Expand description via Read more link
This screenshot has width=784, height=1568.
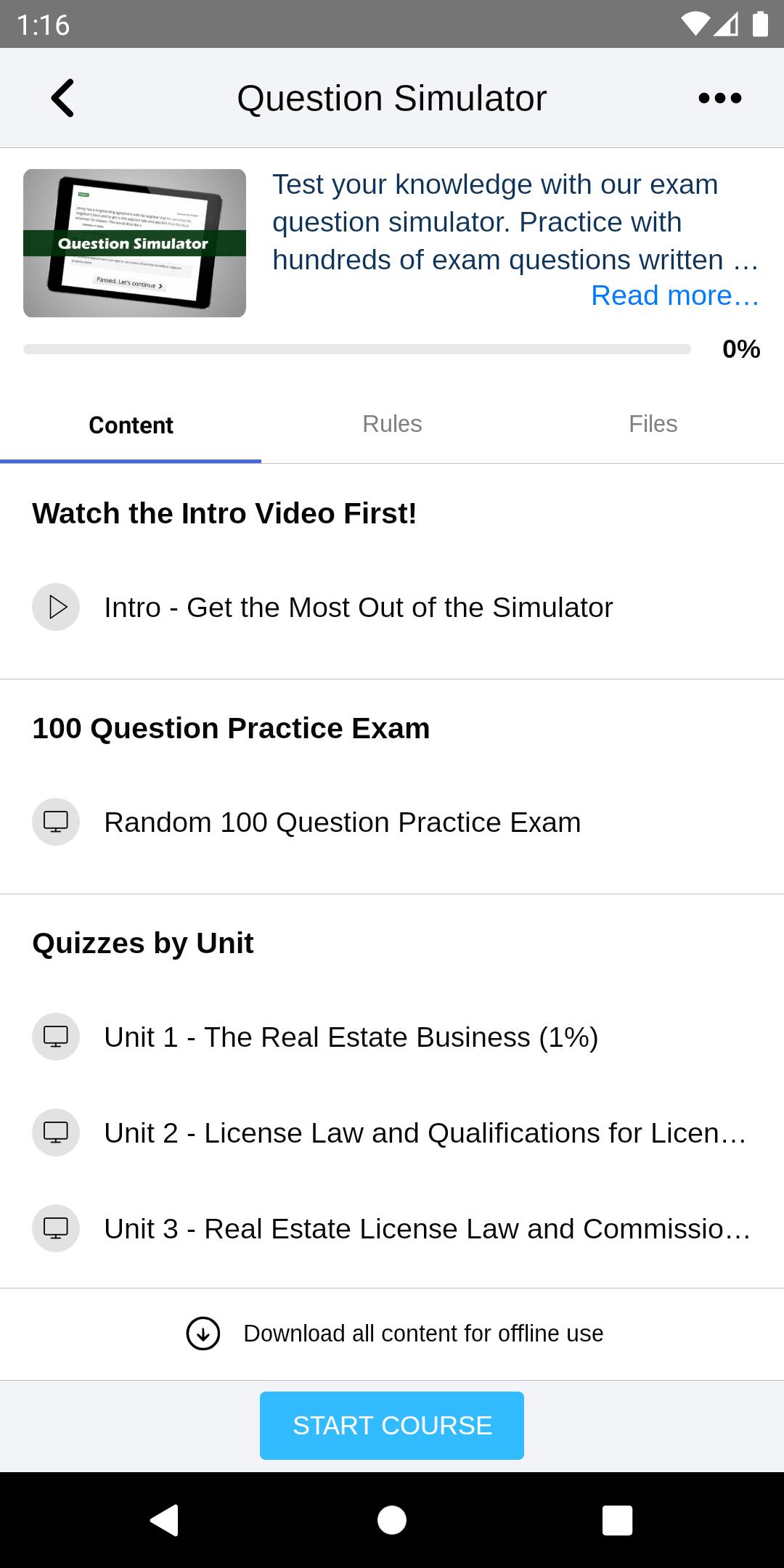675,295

---

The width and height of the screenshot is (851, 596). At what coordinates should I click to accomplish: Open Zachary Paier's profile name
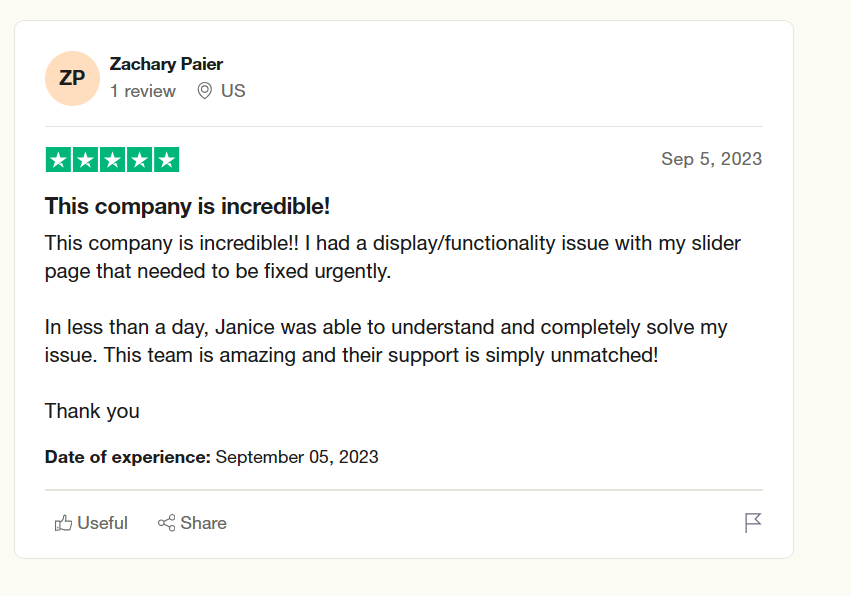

---

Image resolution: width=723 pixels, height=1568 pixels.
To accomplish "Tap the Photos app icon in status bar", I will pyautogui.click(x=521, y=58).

• PROBLEM TO WORK ON: Transcribe the records without any changes, starting with the line that contains "Image resolution: width=723" and going on through the line that contains "will pyautogui.click(x=521, y=58).", with both of those lines included.

• ANSWER:
Image resolution: width=723 pixels, height=1568 pixels.
To accomplish "Tap the Photos app icon in status bar", I will pyautogui.click(x=521, y=58).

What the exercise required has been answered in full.